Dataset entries
---*---

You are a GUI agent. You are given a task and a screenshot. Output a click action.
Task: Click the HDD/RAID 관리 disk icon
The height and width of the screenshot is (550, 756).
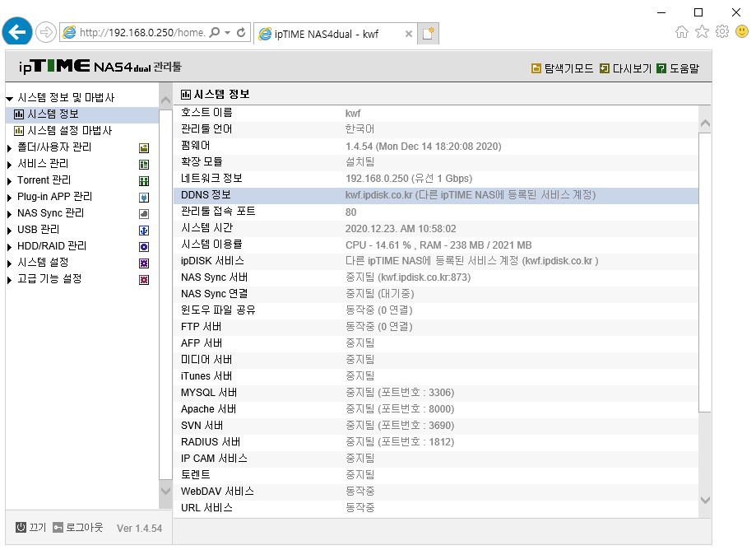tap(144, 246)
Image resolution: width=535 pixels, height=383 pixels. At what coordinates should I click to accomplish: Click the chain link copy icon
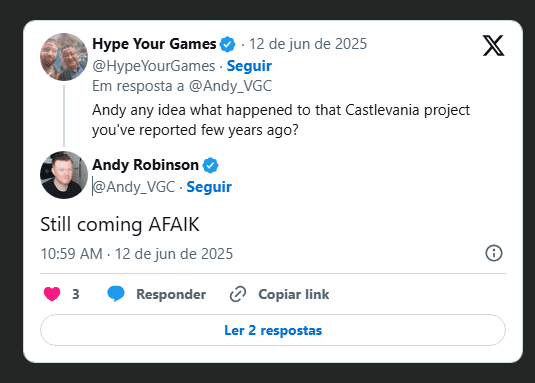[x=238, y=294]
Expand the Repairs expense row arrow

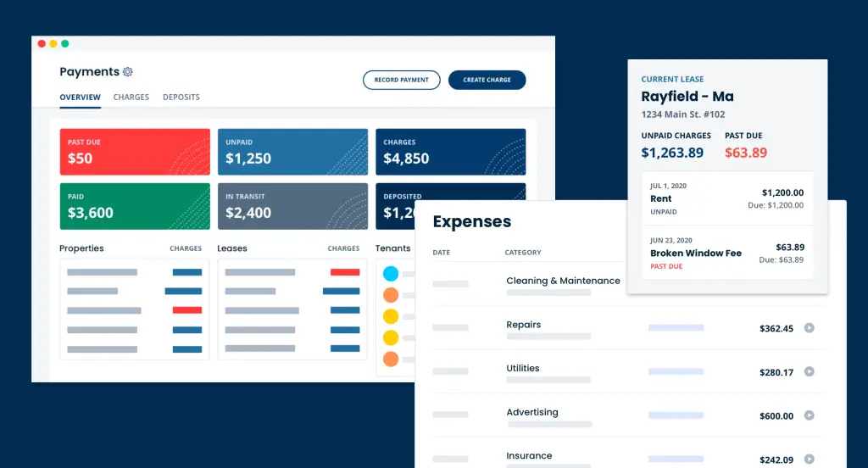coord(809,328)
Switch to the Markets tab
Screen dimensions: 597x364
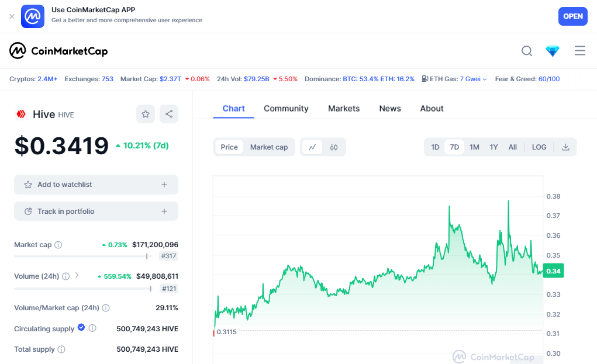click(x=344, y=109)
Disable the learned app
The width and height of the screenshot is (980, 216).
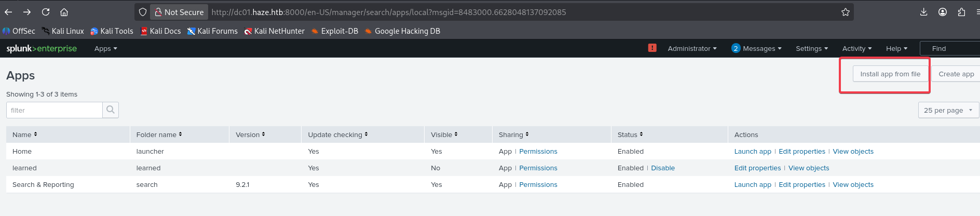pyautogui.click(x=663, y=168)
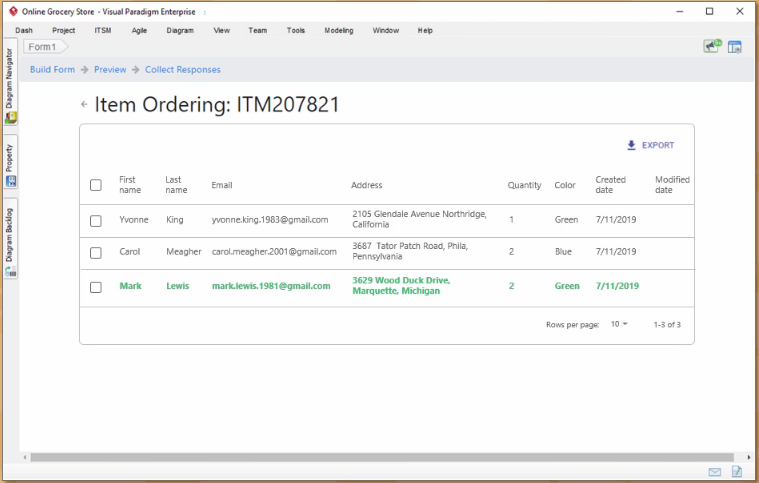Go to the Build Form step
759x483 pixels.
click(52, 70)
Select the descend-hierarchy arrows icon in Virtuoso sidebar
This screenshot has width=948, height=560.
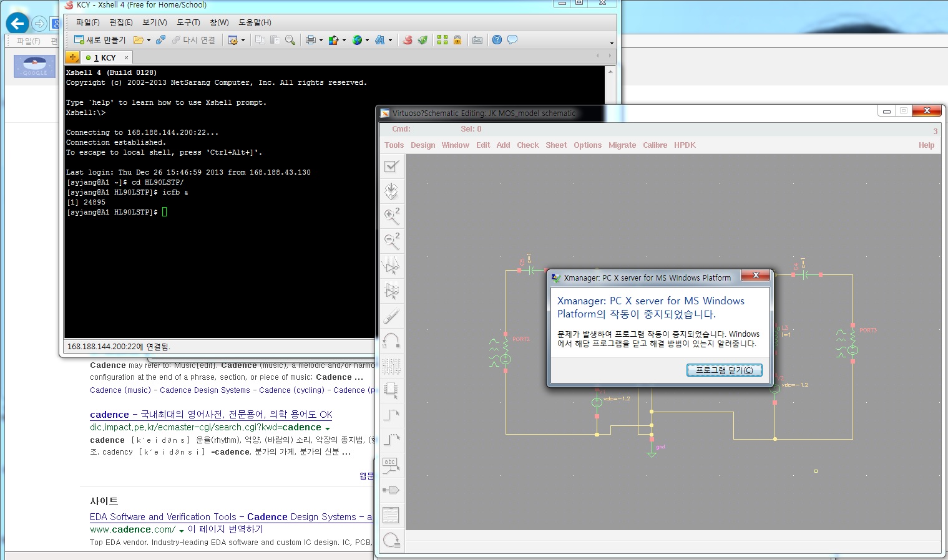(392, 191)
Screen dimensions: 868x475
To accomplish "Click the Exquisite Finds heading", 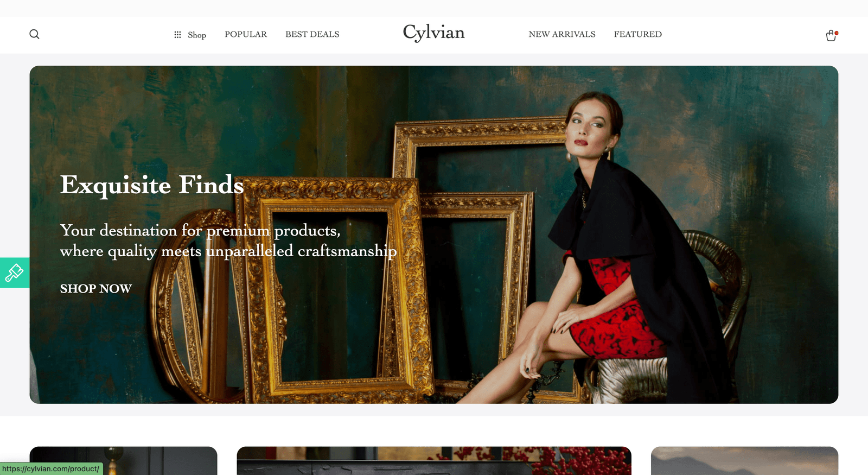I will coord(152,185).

---*---

Without the pictures, copy the entries from their first line through the line containing "Disable the learned app", and only those lines.

**ANSWER SECTION**
You are a GUI agent. You are given a task and a screenshot. Output a click action.
Task: Click the HDD/RAID 관리 disk icon
The height and width of the screenshot is (550, 756).
tap(144, 246)
Image resolution: width=535 pixels, height=383 pixels. At what coordinates should I click to accomplish: Click the chain link copy icon
[x=238, y=294]
Expand the Repairs expense row arrow

coord(809,328)
Switch to the Markets tab
Screen dimensions: 597x364
click(x=344, y=109)
Disable the learned app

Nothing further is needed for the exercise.